In 2006, I had just moved to the Northeast and was eager to get involved with ASQ, but in this space crammed with merry office workers, I was unsure if I would ever be able to pick out the quality professionals hidden in my midst. When the host pointed at a particularly loud and raucous group on the mezzanine and said "ASQ" I was certain she was mistaken. QA folks have fun, but that much fun? That group, which consisted of Dak Murthy, Bill Latzko, Joe Borden, Joe Paperman and Sue Watson, welcomed me to the table with open arms (literally). My first night with the New York / New Jersey Metropolitan Section was fun. The words "six sigma" were even tossed around. A few handfuls of french fries later, I knew I was home.

I joined ASQ exactly because of the passionate leaders I met that night, who live, work (and play) in a way that embraces what the quality profession itself aspires to become. When I traded coasts and moved to the San Francisco, I was lucky to find that same level of energy upon joining the Silicon Valley Chapter. I am so proud of ASQ and the thousands of quality professionals who help create experiences like mine throughout the globe at every monthly meeting, special seminar or world conference. I'm inspired to think how many more new stories will be written in our next seven decades.

Happy 70th, ASQ. If you're up for some celebratory antics, there's this great little saloon-themed bar in Manhattan...


I've been in the quality engineering field for the majority of my professional career, from building in process controls in consumer goods manufacturing to the wider implementation of quality throughout an entire supply chain.

I fell into quality when a senior engineer left the company but took a chance on me and tapped me as her replacement. For her final weeks, she immersed me in mystical, multi-syllabic words like "statistical process control" and "Gaussian distribution".

I've been hanging out in factories ever since.



Quality Engineering is the application of statistical and industrial tools, thought processes and methodology to execute and deliver a quality product or experience to the end user (whew!)

As of today, there are few academic opportunities to major in quality engineering.
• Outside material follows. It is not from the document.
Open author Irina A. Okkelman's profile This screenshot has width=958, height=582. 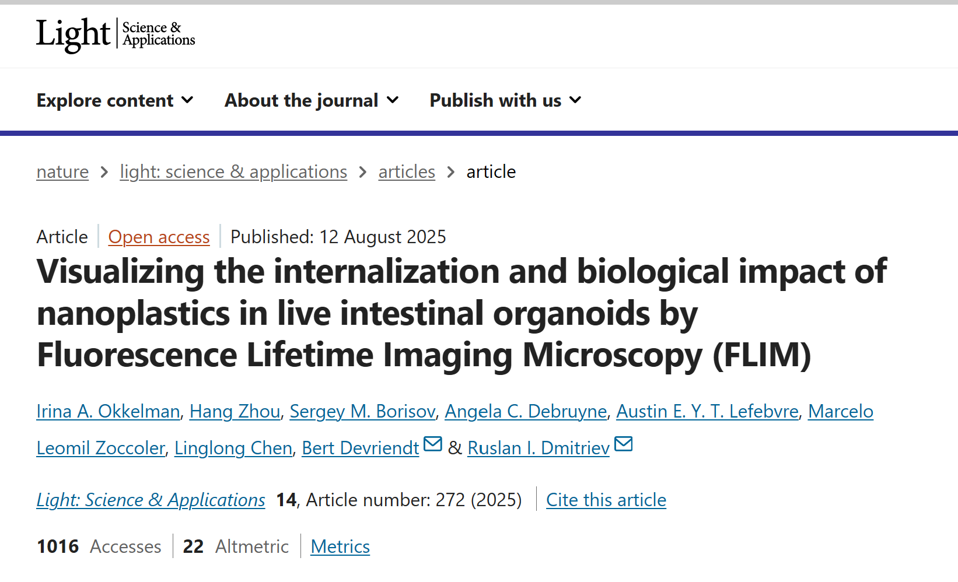tap(108, 411)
Most QEng fall into this intersection of industrial and supply chain engineering through their encounter with industry.

If an engineer comes up with the one perfect solution to a problem, the quality engineer ensures the right processes are in place that make that solution scale successfully.  

That could mean making one thousand bottles of Tide laundry detergent, or one million Duracell AA batteries, each one as statistically close to identical as physically possible.  

Closeness to customer standards, focus on the end user: that's quality.